# STATED TASK
Copy the items word for word, beginning with their very first line and going on through the line that contains "Click the Prévisualiser", with that line included.

# RECORDS

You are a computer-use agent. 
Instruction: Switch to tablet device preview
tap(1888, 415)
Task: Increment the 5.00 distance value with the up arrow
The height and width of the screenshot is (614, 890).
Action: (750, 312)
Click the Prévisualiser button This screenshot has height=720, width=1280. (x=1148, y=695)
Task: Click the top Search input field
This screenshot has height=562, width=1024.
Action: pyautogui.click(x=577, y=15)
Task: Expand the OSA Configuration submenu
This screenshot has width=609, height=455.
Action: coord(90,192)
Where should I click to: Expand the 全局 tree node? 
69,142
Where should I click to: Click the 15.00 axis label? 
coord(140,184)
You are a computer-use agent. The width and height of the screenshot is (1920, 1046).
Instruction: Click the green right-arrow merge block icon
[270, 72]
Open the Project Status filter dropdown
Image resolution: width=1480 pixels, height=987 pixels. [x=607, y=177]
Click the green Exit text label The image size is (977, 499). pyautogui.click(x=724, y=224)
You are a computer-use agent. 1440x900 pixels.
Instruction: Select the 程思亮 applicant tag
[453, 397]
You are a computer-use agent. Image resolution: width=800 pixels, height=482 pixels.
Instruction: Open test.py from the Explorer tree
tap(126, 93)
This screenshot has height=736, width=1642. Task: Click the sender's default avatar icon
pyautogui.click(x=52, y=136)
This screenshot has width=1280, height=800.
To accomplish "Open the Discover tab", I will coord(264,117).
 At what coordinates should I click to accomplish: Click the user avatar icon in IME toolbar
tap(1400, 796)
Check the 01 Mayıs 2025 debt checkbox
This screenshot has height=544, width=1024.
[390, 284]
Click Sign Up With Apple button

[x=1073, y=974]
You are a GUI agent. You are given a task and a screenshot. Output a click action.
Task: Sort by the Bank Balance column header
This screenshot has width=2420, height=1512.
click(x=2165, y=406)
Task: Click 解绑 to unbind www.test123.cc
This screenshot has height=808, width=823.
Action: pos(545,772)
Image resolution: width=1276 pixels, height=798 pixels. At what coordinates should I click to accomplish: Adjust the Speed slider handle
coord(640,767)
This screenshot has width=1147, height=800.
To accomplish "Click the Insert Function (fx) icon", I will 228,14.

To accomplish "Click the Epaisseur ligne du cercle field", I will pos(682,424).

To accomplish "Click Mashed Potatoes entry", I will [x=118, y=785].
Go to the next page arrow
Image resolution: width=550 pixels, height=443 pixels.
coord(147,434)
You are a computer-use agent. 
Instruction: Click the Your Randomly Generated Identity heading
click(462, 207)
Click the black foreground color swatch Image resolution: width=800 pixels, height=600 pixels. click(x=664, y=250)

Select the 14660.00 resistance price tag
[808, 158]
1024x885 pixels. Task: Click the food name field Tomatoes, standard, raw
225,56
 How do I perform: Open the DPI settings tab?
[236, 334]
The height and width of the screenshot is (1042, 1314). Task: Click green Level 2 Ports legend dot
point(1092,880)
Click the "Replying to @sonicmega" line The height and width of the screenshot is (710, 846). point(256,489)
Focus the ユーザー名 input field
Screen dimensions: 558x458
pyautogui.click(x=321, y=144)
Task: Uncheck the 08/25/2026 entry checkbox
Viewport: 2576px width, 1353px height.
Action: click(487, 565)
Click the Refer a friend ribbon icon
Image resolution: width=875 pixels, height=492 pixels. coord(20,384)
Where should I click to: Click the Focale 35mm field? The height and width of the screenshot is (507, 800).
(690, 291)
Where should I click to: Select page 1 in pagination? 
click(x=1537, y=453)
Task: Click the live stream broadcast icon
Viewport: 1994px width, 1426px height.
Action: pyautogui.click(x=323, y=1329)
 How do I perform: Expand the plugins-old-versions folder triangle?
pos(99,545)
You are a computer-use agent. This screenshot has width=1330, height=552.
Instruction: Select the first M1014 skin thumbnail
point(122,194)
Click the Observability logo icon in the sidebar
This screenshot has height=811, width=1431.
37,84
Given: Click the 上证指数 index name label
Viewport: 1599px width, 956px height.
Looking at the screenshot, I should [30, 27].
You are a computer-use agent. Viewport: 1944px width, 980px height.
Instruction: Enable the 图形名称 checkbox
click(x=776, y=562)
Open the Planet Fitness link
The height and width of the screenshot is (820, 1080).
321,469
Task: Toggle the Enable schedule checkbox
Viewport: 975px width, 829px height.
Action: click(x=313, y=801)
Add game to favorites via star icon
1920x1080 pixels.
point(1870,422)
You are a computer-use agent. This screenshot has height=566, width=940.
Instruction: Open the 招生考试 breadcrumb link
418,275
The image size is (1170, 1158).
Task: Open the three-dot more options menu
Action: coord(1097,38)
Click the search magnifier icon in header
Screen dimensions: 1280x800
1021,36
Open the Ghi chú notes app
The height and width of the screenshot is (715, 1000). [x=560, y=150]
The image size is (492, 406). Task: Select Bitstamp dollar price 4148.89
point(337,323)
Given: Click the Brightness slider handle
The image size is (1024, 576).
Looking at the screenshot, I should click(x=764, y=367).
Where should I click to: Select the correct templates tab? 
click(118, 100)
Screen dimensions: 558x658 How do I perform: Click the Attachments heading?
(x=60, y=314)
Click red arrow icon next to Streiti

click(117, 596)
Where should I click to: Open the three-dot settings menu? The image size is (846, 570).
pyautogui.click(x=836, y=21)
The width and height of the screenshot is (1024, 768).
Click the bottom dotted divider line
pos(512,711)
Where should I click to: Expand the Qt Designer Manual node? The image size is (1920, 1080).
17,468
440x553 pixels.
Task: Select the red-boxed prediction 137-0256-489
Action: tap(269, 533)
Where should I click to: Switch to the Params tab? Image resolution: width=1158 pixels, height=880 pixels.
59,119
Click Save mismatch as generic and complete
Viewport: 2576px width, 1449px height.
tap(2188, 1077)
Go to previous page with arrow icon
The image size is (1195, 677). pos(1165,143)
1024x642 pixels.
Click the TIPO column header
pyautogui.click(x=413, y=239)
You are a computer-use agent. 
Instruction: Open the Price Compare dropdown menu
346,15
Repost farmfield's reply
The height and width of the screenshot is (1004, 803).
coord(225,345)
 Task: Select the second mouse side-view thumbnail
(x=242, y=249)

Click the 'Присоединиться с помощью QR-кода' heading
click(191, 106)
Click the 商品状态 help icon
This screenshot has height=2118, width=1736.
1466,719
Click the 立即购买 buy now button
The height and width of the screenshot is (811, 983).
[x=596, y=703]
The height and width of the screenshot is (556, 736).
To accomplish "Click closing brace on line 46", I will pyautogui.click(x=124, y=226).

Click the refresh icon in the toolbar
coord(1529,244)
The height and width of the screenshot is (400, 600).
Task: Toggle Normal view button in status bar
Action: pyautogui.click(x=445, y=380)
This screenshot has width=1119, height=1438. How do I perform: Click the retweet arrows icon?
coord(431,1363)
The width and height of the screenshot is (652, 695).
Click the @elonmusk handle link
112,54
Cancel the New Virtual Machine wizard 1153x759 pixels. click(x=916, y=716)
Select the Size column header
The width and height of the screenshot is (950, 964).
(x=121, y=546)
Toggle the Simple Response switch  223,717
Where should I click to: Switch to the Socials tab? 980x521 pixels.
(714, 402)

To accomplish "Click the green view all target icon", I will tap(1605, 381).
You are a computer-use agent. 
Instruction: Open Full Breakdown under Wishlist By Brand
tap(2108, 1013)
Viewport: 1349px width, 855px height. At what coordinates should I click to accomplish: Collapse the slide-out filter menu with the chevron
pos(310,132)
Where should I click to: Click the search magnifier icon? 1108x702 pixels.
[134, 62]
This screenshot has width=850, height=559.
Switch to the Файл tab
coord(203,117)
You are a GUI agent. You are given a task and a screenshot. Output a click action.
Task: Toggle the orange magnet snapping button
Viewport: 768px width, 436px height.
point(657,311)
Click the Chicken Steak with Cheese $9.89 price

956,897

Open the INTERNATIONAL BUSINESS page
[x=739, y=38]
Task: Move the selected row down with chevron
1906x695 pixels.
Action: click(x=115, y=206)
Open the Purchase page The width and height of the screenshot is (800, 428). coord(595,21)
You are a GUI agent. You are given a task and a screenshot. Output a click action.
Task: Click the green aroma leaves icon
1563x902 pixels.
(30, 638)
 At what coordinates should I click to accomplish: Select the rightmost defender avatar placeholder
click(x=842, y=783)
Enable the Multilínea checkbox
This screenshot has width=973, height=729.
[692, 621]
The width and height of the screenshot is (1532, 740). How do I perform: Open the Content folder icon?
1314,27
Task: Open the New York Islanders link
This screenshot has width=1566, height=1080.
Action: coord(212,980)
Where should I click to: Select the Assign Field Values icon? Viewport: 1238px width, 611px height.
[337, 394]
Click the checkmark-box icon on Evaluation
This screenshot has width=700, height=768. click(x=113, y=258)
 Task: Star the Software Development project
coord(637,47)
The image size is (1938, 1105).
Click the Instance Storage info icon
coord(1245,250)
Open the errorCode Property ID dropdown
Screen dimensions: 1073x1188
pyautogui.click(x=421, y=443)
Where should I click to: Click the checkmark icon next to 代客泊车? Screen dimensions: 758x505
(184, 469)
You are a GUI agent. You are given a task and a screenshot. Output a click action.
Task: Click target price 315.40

# FULL ANSWER
You are a computer-use agent. 
Instruction: Switch to tablet device preview
tap(1888, 415)
Task: Increment the 5.00 distance value with the up arrow
The height and width of the screenshot is (614, 890).
Action: (750, 312)
Click the Prévisualiser button This screenshot has height=720, width=1280. (x=1148, y=695)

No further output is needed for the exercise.